YCP: Asia emerges as a rising star in industrial infrastructure projects

YCP: Asia emerges as a rising star in industrial infrastructure projects

09 January 2026 Consultancy.asia
YCP: Asia emerges as a rising star in industrial infrastructure projects

An industrial and infrastructure renaissance focused in Asia is reshaping global growth, with 54% of the global infrastructure demand coming from Asia and $44 billion worth of public-private partnership commitments made across the continent.

Asia’s growth corridors are moving fast: Urbanization, supply chain rewiring, and climate-aligned incentives are driving long-term investment and a boom in manufacturing opportunities. A growing demand for industrial infrastructure is leading to new rising stars, particularly India and various Southeast Asian nations.

That is according to a new report from Asia-focused consultancy YCP, which explores how international industrial companies can secure a lasting competitive advantage by coordinating their business activities with the massive government-funded infrastructure projects currently expanding across Asia.

Region-wise highlight on the infrastructure investment trends

Source: YCP

Infrastructure growth

YCP’s report highlights how the global spotlight has shifted toward hard assets such as power grids, water systems, and transport links following a decade of tighter spending and pandemic-related delays. For example, governments across India and Southeast Asia have launched a wave of transformative infrastructure projects aiming to keep up with growing demand.

Recent data suggests that the world will require nearly $94 trillion in infrastructure investment by the year 2040. More than half of this demand, a total of $46 trillion, will come from Asia and the Middle East. This surge represents a significant opportunity for large international companies to secure new market shares and establish long-term production advantages in the region.

There has been increasing growth in infrastructure assets managed by various funds globally up to the first quarter of 2024, when it peaked at close to $1.4 trillion. This shows that an extraordinary volume of capital is converging on hard assets and the next generation of redevelopment.

Growth in value of infra-assets managed by funds globally

Source: Preqin, YCP

Government incentives and urbanization

Several factors are driving this transition. Rapid urbanization is creating a need for new cities focused on manufacturing, while global supply chains are being restructured to reduce reliance on traditional hubs. At the same time, governments are offering substantial incentives to encourage local and environmentally friendly manufacturing.

For instance, Vietnam is offering four years of tax-free operations for factories that use green energy, while Malaysia provides ten-year tax holidays for local assembly projects.

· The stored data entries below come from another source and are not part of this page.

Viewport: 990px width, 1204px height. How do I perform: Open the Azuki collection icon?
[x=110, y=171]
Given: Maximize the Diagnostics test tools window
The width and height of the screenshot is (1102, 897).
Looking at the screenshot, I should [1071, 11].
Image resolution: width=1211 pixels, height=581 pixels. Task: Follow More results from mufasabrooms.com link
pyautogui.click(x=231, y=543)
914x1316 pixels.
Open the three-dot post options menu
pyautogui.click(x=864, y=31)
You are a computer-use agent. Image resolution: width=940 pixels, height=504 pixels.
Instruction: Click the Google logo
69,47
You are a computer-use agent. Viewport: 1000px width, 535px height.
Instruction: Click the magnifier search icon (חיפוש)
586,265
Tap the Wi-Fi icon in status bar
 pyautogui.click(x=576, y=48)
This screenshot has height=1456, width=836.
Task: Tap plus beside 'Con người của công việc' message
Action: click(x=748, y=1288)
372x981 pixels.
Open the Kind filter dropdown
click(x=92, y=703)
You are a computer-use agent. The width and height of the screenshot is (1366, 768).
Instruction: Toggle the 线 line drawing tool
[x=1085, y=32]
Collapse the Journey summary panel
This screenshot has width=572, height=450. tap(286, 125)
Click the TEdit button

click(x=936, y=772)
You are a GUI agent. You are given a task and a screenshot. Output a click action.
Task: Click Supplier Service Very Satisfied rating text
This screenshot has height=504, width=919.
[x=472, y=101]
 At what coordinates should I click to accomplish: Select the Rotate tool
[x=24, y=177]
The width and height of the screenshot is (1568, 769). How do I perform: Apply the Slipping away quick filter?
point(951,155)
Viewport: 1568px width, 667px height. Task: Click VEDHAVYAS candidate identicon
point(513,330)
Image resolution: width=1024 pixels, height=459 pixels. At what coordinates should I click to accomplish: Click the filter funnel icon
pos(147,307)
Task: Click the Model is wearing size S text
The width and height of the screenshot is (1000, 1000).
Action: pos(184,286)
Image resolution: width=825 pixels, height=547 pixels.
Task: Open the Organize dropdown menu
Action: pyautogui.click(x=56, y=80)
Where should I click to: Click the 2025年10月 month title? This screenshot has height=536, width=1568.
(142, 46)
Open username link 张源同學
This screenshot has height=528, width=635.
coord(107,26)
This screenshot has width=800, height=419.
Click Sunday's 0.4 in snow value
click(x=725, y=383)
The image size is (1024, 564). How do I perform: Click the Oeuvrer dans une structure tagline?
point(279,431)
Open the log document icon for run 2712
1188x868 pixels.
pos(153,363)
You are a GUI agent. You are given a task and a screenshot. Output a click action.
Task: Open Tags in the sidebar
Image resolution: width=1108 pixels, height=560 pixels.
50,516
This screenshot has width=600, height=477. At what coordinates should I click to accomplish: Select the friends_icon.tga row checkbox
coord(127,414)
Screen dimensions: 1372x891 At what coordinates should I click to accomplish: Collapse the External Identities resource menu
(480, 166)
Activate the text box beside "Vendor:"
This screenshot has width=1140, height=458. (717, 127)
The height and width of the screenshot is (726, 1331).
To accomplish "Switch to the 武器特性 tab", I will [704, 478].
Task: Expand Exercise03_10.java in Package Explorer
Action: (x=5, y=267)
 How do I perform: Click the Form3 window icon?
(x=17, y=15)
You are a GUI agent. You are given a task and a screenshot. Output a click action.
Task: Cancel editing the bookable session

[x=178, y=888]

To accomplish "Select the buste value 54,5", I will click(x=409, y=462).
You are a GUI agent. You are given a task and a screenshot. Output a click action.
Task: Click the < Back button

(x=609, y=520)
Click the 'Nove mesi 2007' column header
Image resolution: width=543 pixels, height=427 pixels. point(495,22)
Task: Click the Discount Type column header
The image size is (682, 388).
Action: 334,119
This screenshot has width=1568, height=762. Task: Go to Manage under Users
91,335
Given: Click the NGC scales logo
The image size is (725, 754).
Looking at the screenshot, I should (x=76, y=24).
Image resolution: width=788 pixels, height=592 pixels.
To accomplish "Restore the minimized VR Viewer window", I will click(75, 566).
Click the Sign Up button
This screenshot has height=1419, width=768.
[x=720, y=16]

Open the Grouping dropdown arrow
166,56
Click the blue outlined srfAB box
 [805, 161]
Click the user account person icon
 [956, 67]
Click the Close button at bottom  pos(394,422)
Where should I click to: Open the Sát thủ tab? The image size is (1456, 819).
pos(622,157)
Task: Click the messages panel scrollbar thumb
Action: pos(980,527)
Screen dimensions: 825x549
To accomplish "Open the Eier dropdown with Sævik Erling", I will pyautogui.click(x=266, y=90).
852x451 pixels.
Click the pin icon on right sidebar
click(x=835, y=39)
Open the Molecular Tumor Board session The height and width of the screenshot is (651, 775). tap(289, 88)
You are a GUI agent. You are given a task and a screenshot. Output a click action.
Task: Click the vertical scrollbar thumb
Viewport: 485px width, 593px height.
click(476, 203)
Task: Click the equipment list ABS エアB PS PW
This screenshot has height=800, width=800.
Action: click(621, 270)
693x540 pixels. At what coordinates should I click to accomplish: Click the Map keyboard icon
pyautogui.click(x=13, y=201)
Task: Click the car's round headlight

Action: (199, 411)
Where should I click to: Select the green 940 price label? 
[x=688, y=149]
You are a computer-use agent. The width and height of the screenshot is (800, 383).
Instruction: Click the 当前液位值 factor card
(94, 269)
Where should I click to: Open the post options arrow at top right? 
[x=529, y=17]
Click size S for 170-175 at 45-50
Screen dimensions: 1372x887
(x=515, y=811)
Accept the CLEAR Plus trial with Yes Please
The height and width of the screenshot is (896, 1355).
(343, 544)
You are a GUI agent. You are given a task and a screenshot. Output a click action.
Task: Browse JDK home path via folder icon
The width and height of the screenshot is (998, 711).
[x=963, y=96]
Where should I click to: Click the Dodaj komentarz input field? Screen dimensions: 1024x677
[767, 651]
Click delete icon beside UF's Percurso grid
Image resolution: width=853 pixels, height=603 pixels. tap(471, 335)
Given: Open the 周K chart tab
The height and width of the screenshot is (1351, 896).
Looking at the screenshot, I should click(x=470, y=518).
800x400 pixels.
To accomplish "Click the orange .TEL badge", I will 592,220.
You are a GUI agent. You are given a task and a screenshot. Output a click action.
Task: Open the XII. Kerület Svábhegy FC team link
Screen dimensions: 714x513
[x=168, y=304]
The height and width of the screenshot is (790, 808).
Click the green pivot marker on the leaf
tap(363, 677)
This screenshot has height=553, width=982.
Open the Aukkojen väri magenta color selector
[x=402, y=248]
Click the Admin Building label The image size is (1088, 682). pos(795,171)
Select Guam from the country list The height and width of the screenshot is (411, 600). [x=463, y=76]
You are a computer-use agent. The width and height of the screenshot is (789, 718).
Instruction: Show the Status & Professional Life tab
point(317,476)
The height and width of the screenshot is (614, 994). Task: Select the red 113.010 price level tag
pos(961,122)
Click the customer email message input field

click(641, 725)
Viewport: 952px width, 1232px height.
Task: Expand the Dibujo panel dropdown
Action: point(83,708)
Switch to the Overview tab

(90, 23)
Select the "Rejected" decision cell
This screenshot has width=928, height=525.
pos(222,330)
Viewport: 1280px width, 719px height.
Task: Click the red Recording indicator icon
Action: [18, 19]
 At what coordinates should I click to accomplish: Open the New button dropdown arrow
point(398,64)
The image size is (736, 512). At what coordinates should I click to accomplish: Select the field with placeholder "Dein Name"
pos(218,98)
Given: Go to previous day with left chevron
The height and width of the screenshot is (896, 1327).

The policy message from these nations is that companies are welcome to participate if they create local value, share technical skills, and maintain high standards.

Country attractiveness

The YCP report laid out the attractiveness of various Asia countries for industrial multinationals and investors. The analysis focuses on what industrial investors are really looking at: Macro stability, funded demand, and execution reliability.

While established economies like Japan and South Korea are seeing slower growth and aging populations, a group of six emerging giants has moved to the forefront. India, Indonesia, Vietnam, Thailand, Malaysia, and the Philippines have collectively committed to $700 billion in fully-funded programs starting in 2025.

These countries are competing for investment with generous tax breaks and grants that reimburse companies for spending on automation. For example, India is projected to see nearly $4 trillion in investment, fueled by massive initiatives like a national water program and a mission to produce clean hydrogen fuel. Indonesia, for its part, is focusing on resource-backed industrialization and the construction of a new capital city, which will require around $32 billion dollars.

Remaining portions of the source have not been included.